Available data START
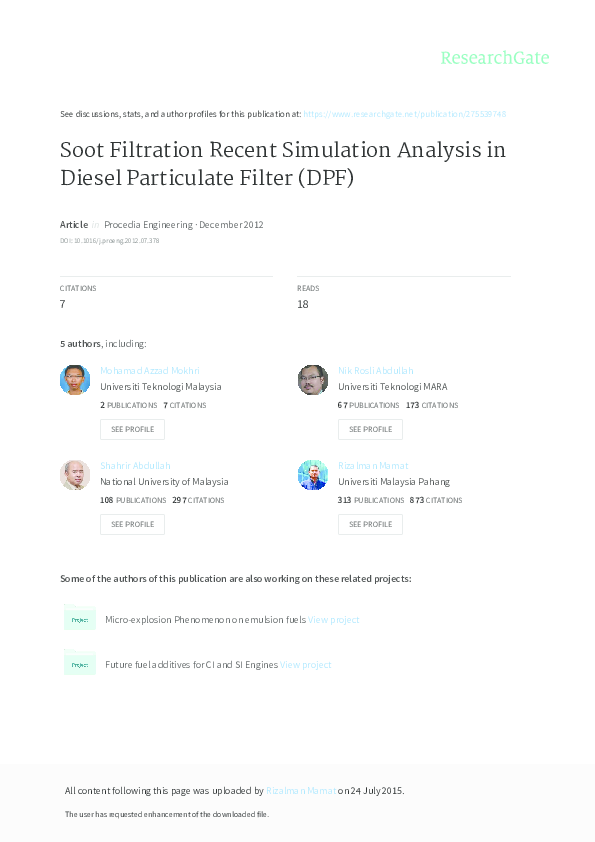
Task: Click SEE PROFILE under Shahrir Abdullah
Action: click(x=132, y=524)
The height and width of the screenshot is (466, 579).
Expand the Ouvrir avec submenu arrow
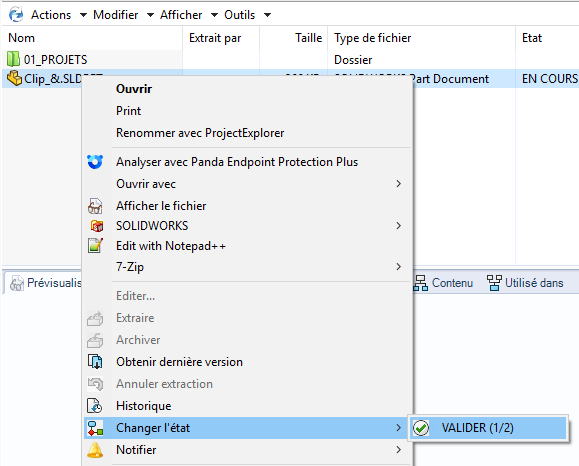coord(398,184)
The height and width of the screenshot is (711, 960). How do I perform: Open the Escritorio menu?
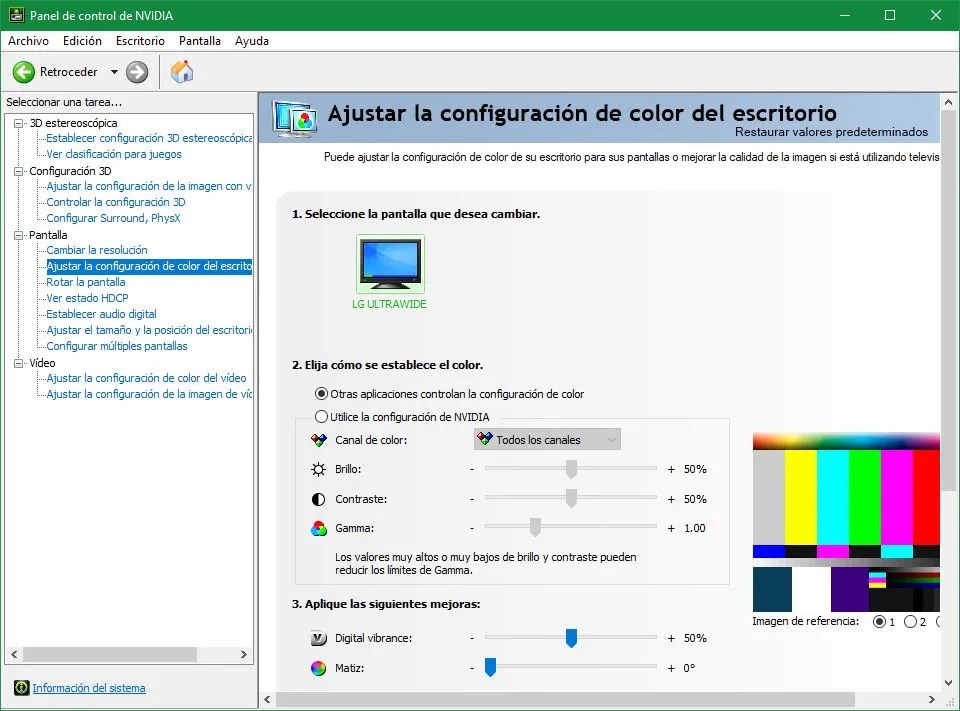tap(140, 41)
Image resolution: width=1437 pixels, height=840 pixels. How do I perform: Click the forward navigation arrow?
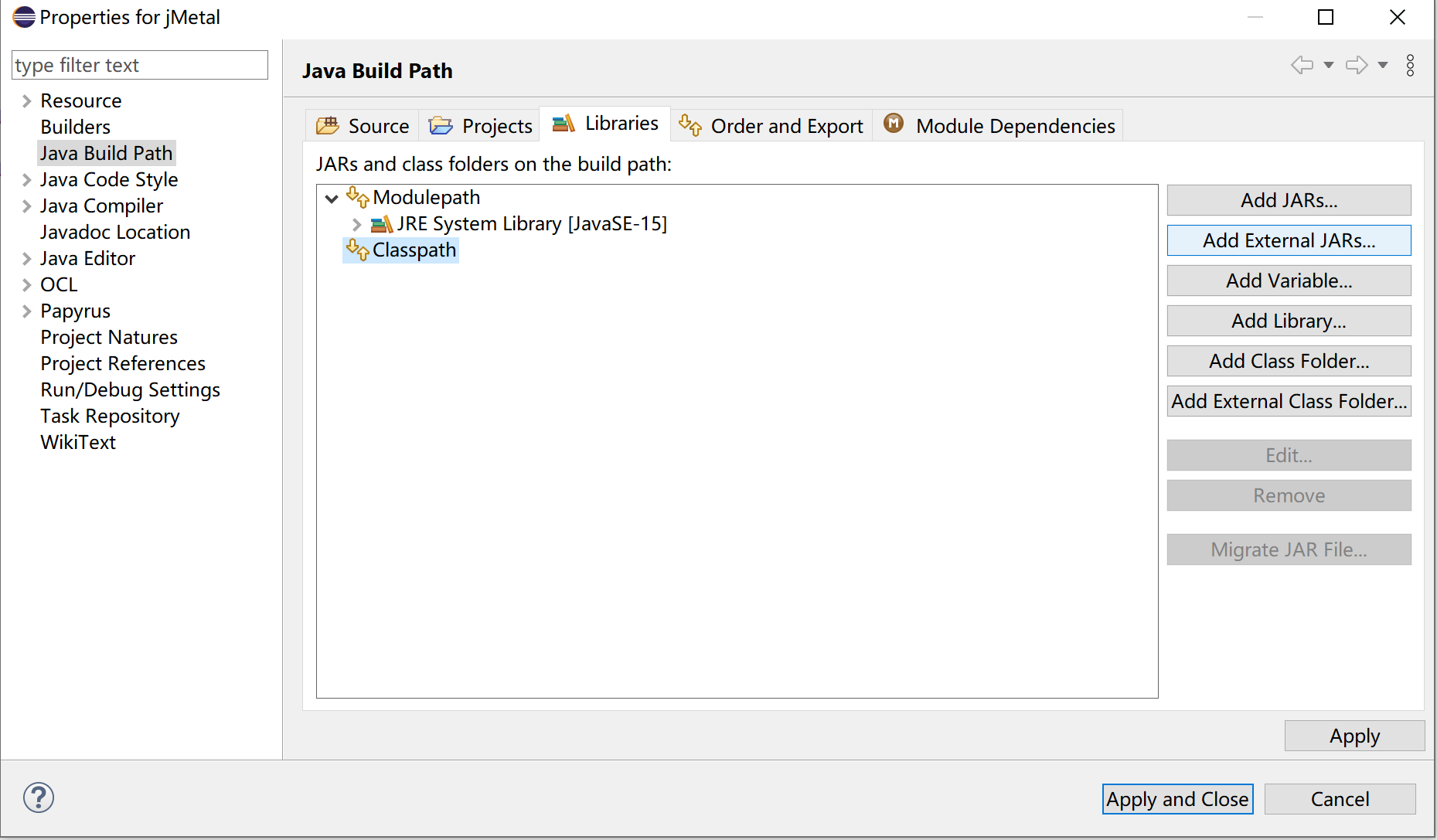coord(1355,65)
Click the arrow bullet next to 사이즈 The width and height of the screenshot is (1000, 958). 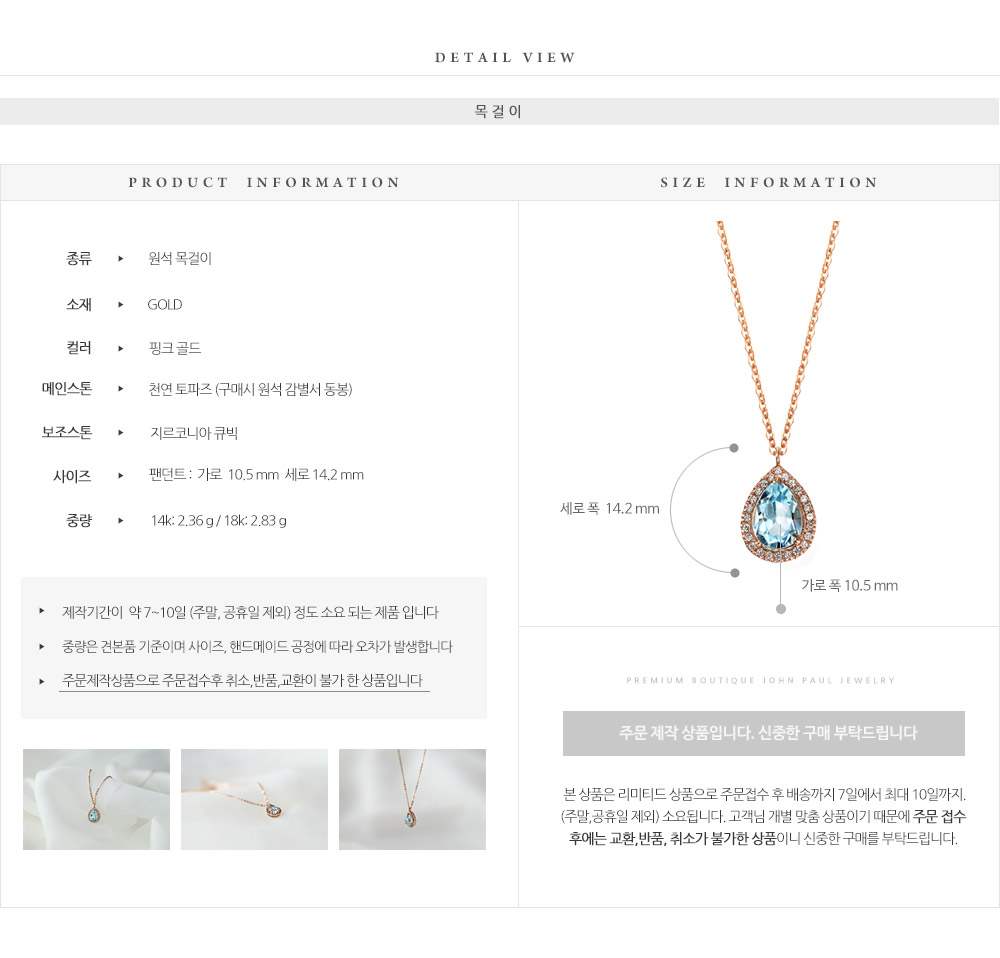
Available data END
**Task goal:**
Starting at the line that contains "Image resolution: width=1437", reproduce each line exactly through the end of the entries above, leaving every picture out.

**Response to this exercise:**
Image resolution: width=1437 pixels, height=840 pixels. How do I perform: Click the forward navigation arrow?
coord(1355,65)
Click the arrow bullet next to 사이즈 The width and height of the screenshot is (1000, 958). 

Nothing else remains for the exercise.